Mon oncle a tenu parole, il ne s'est pas laissé attendrir par toutes mes tentatives pour le faire plier. Il est resté focalisé sur son idée, il veut que je passe le temps de son absence à Phattalung. La veille, il l'a passé à tout organiser, il a préparé notre voyage, il a contacté sa soeur et surtout il s'est chargé de préparer mes bagages. Il me l'a demandé plusieurs fois, mais je refusais de m'y mettre, me contentant de fixer la valise posée sur mon lit d'un air boudeur.

Je sais que c'est assez immature de ma part, mais c'est ma manière de lui faire comprendre que je suis contre ce voyage, que je ne veux pas aller là-bas et que je ne l'aiderai pas à m'y amener. Je ne suis pas très sympa sur ce coup-là mais je veux rester ici dans cette maison où je me sens en sécurité. Comment peut-il imaginer que retourner là-bas va m'aider à parler de nouveau et à avoir envie de faire autre chose que de regarder le monde de derrière une fenêtre.

Pourtant, quand je me réveille peu de temps après minuit et qu'il m'annonce qu'il est temps de se mettre en route, je ne dis rien et me lève. Alors, même si j'ai l'impression de suffoquer et que la peur me scie les jambes, je monte en silence dans la voiture. J'aurais pu me laisser traîner, m'enfermer dans ma salle de bain, en bref, tout faire pour ne pas partir.

Seulement, je ne peux pas aller si loin. Après tout, c'est lui qui, depuis mon réveil à l'hôpital, fait tout pour moi, pour me rendre la vie la plus facile et espérer un jour me voir guérir. C'est la raison pour laquelle, je suis monté de moi-même dans la voiture et n'ai pas fait d'histoire. J'ai perdu la bataille et il semble tellement heureux d'aller voir à sa soeur, qui d'après ses dires est très heureuse de m'accueillir.

Il démarre la voiture et c'est parti pour un très long voyage, presque douze heures, alors qu'il n'aurait fallu qu'une poignée d'heures en avion. Encore une fois, il me fait passer avant lui, il va s'épuiser à conduire sur cette longue distance avant de repartir pour Bangkok en avion dans la foulée pour ensuite partir en Europe. Je soupire car je sais qu'il ne peut pas faire autrement, il y a sept ans, il a réservé un vol pour Bangkok, nous sommes entrés dans l'aéroport, mais il a dû me faire rapidement sortir à cause d'une crise de panique, nous avons alors dû louer une voiture et faire le trajet comme aujourd'hui, mais dans le sens inverse.

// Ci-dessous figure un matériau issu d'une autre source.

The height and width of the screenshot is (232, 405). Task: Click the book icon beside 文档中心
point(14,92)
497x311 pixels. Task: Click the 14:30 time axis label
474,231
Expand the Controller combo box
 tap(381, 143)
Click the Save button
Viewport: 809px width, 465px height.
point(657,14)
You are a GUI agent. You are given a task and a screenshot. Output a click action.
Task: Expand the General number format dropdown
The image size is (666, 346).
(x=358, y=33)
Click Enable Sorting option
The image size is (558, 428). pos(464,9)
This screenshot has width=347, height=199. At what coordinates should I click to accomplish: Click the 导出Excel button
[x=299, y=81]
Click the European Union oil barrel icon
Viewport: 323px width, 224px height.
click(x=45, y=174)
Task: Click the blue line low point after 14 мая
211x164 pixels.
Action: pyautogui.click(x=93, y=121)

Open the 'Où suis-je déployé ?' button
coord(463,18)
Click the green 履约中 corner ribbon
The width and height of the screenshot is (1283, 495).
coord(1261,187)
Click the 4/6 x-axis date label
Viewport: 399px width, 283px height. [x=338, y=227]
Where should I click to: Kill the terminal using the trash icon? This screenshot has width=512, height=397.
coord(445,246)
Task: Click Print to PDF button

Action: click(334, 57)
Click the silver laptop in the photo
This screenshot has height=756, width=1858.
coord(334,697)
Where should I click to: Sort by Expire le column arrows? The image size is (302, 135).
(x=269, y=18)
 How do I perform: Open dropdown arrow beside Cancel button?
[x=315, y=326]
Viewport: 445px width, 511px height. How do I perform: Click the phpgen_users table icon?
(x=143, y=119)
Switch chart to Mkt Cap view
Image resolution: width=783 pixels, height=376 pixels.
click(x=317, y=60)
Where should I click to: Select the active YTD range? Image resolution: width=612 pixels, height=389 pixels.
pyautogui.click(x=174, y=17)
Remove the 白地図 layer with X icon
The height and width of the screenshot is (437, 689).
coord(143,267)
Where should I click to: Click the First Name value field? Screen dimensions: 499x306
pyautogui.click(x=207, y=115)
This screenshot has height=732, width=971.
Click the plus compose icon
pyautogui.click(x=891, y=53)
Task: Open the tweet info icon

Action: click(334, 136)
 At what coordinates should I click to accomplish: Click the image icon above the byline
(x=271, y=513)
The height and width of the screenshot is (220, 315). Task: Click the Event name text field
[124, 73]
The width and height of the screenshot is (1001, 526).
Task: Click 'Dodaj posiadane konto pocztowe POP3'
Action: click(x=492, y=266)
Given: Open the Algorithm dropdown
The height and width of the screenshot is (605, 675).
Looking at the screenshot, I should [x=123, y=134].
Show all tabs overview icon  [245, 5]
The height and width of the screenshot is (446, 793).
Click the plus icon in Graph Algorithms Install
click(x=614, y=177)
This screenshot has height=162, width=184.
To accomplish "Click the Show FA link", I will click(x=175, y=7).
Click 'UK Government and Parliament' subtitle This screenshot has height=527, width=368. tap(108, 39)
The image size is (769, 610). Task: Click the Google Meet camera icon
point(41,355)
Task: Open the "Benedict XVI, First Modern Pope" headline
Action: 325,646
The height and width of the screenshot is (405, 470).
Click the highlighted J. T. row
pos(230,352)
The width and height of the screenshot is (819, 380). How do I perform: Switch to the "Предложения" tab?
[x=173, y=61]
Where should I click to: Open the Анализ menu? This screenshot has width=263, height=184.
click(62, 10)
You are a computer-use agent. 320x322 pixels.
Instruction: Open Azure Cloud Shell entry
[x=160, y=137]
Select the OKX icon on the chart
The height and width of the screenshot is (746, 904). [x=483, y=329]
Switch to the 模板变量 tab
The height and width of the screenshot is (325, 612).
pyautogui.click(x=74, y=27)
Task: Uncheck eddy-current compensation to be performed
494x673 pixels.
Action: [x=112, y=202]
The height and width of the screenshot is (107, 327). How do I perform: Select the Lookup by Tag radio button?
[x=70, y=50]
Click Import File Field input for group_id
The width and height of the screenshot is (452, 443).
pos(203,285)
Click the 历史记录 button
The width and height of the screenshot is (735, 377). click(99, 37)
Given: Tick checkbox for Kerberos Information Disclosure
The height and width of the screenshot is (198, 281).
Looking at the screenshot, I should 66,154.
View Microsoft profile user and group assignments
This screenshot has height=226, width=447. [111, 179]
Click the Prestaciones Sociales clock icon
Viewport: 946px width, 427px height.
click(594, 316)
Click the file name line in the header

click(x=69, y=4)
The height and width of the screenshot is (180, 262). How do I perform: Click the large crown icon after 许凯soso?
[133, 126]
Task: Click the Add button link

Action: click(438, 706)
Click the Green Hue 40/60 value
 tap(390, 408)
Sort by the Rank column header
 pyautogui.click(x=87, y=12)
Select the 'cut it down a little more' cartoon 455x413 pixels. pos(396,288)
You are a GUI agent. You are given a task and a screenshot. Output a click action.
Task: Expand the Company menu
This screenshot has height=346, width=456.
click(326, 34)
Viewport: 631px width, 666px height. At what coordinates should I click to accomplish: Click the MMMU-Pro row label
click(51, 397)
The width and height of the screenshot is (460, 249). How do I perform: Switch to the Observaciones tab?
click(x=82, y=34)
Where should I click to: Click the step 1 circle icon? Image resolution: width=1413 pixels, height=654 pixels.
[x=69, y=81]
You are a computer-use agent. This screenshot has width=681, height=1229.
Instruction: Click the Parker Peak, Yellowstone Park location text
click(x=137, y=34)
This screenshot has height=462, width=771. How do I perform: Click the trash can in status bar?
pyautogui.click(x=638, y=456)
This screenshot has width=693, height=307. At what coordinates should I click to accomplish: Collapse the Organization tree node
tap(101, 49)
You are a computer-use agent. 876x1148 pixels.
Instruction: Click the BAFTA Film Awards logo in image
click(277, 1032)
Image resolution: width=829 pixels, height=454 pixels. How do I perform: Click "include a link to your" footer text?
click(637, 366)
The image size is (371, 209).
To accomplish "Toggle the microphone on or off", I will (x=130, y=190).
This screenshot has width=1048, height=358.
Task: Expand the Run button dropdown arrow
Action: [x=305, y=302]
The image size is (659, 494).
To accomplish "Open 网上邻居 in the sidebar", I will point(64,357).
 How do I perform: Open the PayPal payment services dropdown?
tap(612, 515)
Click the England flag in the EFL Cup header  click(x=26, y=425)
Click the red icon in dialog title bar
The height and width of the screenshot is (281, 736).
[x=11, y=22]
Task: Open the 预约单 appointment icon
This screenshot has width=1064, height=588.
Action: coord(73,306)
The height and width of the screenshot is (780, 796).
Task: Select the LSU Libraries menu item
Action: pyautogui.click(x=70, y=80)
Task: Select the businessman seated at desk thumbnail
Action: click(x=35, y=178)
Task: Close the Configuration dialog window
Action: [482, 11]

Ma poitrine se serre, je reconnais ce sentiment aussitôt, il m'est familier maintenant, la culpabilité, elle est devenue comme une vieille amie avec le temps. Au début, c'était la culpabilité d'avoir survécu, de ne pas avoir rejoint ma famille, puis la culpabilité de ne pas être capable de reconnaître celui qui me l'avait enlevé. Aujourd'hui, c'est parce que pour moi, cet homme a mis toute sa vie entre parenthèses, il a mis sa vie de côté, il s'est plongé dans le travail pour que je puisse vivre sans me soucier de l'argent, il n'est sorti avec personne pour se consacrer à moi et une fois encore j'ai l'impression de ne pas faire assez pour m'en sortir.

A cette heure de la nuit, la route est pratiquement déserte, il ne faut pas très longtemps pour qu'il quitte la ville, laissant les lumières rassurantes derrière nous. Il s'engage sur l'autoroute sombre, nous menant vers mon enfer personnel. Je prends une profonde inspiration, peut-être qu'il y a un moyen pour qu'il fasse demi-tour, pour qu'il me ramène à la maison. Il veut que j'aille là-bas, persuadé que cela m'aidera à aller mieux et si... j'arrive à parler, à le remercier pour tout ce qu'il fait pour moi, alors peut-être qu'il me laissera vivre seul chez nous le temps de son absence. Lui dire merci, de ma propre voix, pas un mot griffonné sur cette ardoise que j'ai appris à détester avec le temps.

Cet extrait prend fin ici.